Gambrel- A roof where each side has two slopes; a steeper lower slope and a flatter upper one; a 'barn roof'. Often found in Colonial revival houses in the "Dutch" style.
Gazebo - A small summerhouse or pavilion with a view, or a belvedere on the roof of a house. Gazebo
Georgian architecture-the architectural period between 1720 and 1840. It was concurrent with the British monarchs George I-IV, who reigned in continuous succession from August 1714 to June 1830.
gingerbread- a word to describe any kind of decoration on a home found in such places as the gables, vergeboards, porches, eaves, and around windows or doors. Made famous by the Victorian era.

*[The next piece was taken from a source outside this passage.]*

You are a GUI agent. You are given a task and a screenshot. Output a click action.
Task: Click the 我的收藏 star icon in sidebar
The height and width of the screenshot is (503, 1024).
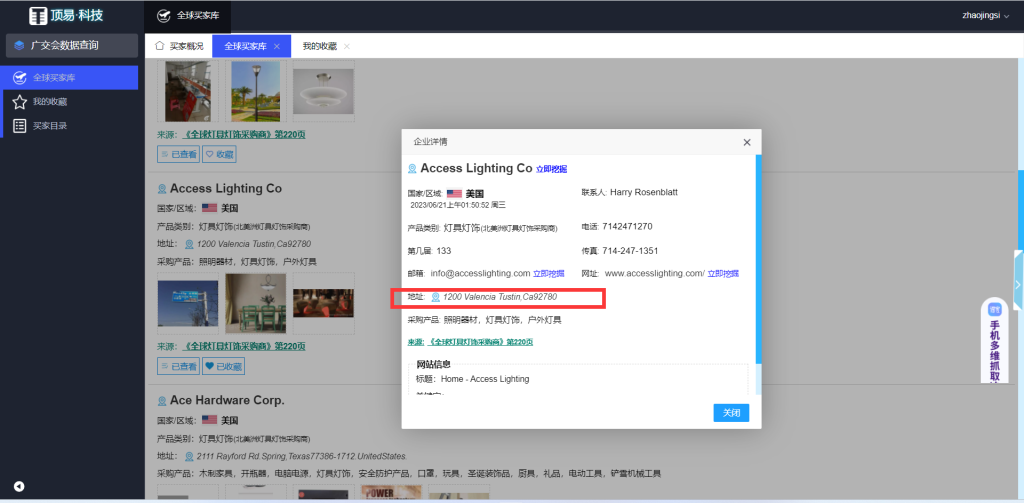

Girder - A strong, wooden or metal member spanning foundation walls designed to support joist ends. Steel girders often have an I beam cross section for strength. Girder is the term used to denote the main horizontal support of a structure and usually supports smaller beams.
Girder
Gluelam beam - also called glue-laminated beams or Glulam, is a structural timber product composed of several layers of dimensioned lumber glued together. By laminating several smaller pieces of wood, a single large, strong, structural member can be manufactured from smaller timber. Laminated beams can be used as vertical columns, horizontal beams, or as often seen in contemporary churches, as arched ceiling beams.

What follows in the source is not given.